Primary treatment of acquired aplastic anemia: outcomes with bone marrow transplantation and immunosuppressive therapy. Seattle Bone Marrow Transplant Team

Abstract

Background: Both immunosuppressive therapy and bone marrow transplantation are accepted treatments for patients with aplastic anemia. Choosing one of these therapies for a given patient depends not only on donor availability but also on such factors as patient age.

Objective: To compare survival rates and long-term complications after bone marrow transplantation or immunosuppressive therapy in patients with acquired aplastic anemia and to identify prognostic factors associated with improved survival.
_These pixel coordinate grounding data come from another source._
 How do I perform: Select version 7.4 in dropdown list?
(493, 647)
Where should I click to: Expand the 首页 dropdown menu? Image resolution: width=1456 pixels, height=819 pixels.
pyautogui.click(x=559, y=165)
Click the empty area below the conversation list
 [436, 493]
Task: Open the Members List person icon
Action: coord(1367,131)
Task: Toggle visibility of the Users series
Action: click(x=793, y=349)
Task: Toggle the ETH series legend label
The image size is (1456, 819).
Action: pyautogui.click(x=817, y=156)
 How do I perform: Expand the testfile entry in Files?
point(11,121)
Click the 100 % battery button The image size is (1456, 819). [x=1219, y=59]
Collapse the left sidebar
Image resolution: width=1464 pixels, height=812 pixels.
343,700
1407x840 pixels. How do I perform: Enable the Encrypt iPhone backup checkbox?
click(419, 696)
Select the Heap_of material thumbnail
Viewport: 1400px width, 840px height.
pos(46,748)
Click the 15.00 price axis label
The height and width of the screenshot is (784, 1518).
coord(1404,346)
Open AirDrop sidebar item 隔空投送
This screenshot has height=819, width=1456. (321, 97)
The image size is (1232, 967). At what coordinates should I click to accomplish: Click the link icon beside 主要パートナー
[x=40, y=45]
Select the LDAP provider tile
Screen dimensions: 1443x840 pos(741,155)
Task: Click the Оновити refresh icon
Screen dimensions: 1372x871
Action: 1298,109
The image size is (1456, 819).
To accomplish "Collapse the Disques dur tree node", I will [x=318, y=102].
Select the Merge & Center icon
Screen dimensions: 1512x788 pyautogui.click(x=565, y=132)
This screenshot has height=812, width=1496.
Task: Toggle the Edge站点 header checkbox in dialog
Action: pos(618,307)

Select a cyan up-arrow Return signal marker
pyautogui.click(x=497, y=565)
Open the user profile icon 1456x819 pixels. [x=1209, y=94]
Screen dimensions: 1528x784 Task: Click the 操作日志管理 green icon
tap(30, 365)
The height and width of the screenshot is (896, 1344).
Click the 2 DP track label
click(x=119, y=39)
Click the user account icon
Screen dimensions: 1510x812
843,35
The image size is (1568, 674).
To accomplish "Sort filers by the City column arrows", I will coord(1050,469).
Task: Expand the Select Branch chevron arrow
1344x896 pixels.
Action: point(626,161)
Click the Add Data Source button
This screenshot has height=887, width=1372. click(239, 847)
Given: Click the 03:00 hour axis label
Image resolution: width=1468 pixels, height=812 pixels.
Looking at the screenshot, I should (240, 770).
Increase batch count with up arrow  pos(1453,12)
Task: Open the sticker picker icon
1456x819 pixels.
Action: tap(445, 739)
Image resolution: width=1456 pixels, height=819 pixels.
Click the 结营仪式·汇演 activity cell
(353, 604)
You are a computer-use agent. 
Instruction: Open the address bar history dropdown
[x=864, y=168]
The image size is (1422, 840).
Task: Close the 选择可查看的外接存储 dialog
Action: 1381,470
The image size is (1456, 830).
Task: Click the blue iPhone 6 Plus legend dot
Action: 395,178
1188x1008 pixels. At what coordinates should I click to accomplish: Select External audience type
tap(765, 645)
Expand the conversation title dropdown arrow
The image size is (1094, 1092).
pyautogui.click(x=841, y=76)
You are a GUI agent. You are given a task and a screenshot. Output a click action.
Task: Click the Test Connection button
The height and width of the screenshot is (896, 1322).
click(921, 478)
Design: Center-based, retrospective analysis.

Setting: Referral center for patients with aplastic anemia.

Patients: 395 patients with acquired aplastic anemia.

Intervention: Bone marrow transplant from an HLA-identical, related donor or immunosuppressive therapy.

Measurements: Kaplan-Meier survival curves, results of log rank tests, and cumulative incidence curves.

Results: Of 168 bone marrow transplant recipients, 89% had sustained engraftment. Forty-six patients developed grade II to IV acute graft-versus-host disease, and 68 developed chronic graft-versus-host disease that required therapy. Of 227 patients who received immunosuppressive therapy, 44% achieved a complete, partial, or minimal response. Fifty-four percent died or had no response to therapy. Actuarial survival at 15 years was 69% for bone marrow transplant recipients and 38% for patients receiving immunosuppressive therapy (P < 0.001). Improved survival was associated with having bone marrow transplantation as primary therapy, being younger, having no transfusion before transplantation, and having a higher absolute neutrophil count. Disease duration, year of therapy, sex, refractoriness to platelet transfusions, and previous treatment with androgens or corticosteroids did not significantly affect survival.

Conclusions: Data from this center suggest that bone marrow transplantation may be preferred for younger patients with acquired aplastic anemia who have matched, related donors. Long-term survival is excellent for patients who respond to either form of therapy.